Господь предупреждает нас: «Так всякий из вас, кто не отрешится от всего, что имеет, не может быть Моим учеником» (Лк. 14: 33). Но что может быть более трудным для человека, чем отказаться от своего собственного положительного образа, лелеемого в сердце?
Путь самоуничижения нельзя преодолеть человеческими силами, но иного пути спасения не существует
Путь самоуничижения нельзя преодолеть человеческими силами, но иного пути спасения не существует. Поэтому, как бы ни было это тяжело, но «здоровой самооценки» христианину приходится избегать как смертельно опасной болезни.
Что же касается вопроса достижимости человеком состояния смирения, при котором мысли о собственной греховности не парализуют, а, наоборот, прибавляют человеку сил в устремленности к Богу, то здесь нам ничего не остается, как только понадеяться на свидетельство Евангелия: «Человекам это невозможно, но не Богу, ибо всё возможно Богу» (Мк. 10: 27).
[1] Агапит (Беловидов), схиархимандрит. Жизнеописание в Бозе почившего Оптинского старца иеросхимонаха Амвросия. Издание Свято-Трицкой Сергиевой Лавры, 1992. Ч. 1. С. 99.
[2] Древний патерик. М., 1991. С. 286.
[3] Там же.
[4] Агапит (Беловидов), схиархимандрит. Жизнеописание в Бозе почившего Оптинского старца иеросхимонаха Амвросия. Ч. 1. С. 97.
[5] [Софроний (Сахаров), архимандрит.] Старец Силуан. М., 1991. С. 41.
[6] Исаак Сирин, преподобный. Слова подвижнические. М., 1993. С. 175.
[7] Филарет, митрополит Московский и Коломенский.
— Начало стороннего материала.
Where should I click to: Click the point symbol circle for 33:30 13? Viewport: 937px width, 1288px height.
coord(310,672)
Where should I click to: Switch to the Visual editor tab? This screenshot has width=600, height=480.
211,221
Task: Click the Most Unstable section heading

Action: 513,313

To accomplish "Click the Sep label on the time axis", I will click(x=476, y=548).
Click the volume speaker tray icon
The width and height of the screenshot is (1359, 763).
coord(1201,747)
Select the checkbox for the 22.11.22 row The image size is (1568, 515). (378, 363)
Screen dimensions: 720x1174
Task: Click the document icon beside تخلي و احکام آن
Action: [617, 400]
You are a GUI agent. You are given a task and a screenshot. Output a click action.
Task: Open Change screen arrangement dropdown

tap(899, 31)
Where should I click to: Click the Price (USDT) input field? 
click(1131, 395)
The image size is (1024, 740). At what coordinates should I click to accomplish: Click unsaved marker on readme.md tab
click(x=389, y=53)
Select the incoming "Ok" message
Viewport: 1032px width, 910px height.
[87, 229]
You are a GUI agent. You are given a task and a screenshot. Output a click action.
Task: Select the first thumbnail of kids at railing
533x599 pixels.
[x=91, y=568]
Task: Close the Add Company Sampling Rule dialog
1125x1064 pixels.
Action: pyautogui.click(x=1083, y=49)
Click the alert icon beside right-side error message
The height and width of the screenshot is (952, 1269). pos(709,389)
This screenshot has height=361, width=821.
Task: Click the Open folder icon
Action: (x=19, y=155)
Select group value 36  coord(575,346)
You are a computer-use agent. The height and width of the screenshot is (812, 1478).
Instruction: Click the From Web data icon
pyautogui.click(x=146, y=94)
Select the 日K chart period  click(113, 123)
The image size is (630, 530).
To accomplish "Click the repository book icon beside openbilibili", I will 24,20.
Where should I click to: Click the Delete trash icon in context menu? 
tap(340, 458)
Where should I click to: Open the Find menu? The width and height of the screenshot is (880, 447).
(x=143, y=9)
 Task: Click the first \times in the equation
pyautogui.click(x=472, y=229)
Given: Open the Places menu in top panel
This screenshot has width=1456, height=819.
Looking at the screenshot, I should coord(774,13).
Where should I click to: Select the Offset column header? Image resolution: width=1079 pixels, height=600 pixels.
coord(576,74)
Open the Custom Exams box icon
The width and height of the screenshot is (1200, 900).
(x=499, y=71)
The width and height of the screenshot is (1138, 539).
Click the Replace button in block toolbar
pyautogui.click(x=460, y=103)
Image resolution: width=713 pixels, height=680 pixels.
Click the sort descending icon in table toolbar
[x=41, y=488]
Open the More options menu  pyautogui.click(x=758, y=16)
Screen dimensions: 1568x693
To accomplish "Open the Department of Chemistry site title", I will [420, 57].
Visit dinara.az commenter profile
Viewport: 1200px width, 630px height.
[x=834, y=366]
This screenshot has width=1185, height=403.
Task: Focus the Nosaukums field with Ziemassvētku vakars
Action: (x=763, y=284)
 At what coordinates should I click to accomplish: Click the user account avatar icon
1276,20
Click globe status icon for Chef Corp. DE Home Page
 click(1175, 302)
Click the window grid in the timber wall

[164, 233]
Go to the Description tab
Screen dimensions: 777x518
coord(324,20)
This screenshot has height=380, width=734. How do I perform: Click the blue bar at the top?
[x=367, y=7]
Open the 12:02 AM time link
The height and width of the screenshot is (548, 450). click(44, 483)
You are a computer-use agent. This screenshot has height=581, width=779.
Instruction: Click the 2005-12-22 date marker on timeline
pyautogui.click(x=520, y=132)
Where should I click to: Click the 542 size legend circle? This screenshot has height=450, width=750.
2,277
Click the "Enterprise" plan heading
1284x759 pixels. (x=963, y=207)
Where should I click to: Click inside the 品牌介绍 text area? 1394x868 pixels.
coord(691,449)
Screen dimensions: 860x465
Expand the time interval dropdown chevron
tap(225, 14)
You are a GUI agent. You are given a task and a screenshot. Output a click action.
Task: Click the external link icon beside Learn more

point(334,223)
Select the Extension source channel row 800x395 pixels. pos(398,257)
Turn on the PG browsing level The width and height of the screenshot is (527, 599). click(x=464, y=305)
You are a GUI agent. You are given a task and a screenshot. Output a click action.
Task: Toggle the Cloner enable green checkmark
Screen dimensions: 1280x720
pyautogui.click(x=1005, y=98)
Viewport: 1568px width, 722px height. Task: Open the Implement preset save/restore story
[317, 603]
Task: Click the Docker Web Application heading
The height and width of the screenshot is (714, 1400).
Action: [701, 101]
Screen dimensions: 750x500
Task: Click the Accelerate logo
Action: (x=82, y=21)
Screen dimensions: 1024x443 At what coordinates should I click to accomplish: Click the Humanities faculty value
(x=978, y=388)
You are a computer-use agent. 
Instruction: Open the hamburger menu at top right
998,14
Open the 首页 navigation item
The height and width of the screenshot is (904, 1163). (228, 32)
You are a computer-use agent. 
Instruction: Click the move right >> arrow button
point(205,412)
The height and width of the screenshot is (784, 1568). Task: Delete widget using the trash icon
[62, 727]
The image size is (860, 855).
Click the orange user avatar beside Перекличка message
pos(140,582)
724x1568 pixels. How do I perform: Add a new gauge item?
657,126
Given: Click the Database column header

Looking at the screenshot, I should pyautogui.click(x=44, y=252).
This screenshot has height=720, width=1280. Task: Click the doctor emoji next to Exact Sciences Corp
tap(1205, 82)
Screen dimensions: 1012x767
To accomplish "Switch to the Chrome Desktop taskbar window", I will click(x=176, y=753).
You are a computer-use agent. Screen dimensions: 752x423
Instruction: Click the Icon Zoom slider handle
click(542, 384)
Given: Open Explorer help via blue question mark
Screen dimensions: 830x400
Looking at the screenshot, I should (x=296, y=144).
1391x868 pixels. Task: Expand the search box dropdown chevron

Слово в день обретения мощей иже во святых отца нашего Алексия, Митрополита Московского и всея России Чудотворца, и по случаю возвращения к московской пастве // http://www.stsl.ru/lib/book13/chap197.htm.
[8] Николай Сербский, святитель. Евангелие о покаявшемся Закхее // http://www.pravoslavie.ru/put/44538.htm.
[9] Макарий Оптинский, преподобный. Душеполезные поучения // http://www.biblioteka3.ru/biblioteka/optina/makariy5/txt02.html.
[10] Кассиан (Безобразов), епископ. Христос и первое христианское поколение. М., 2001. С. 93.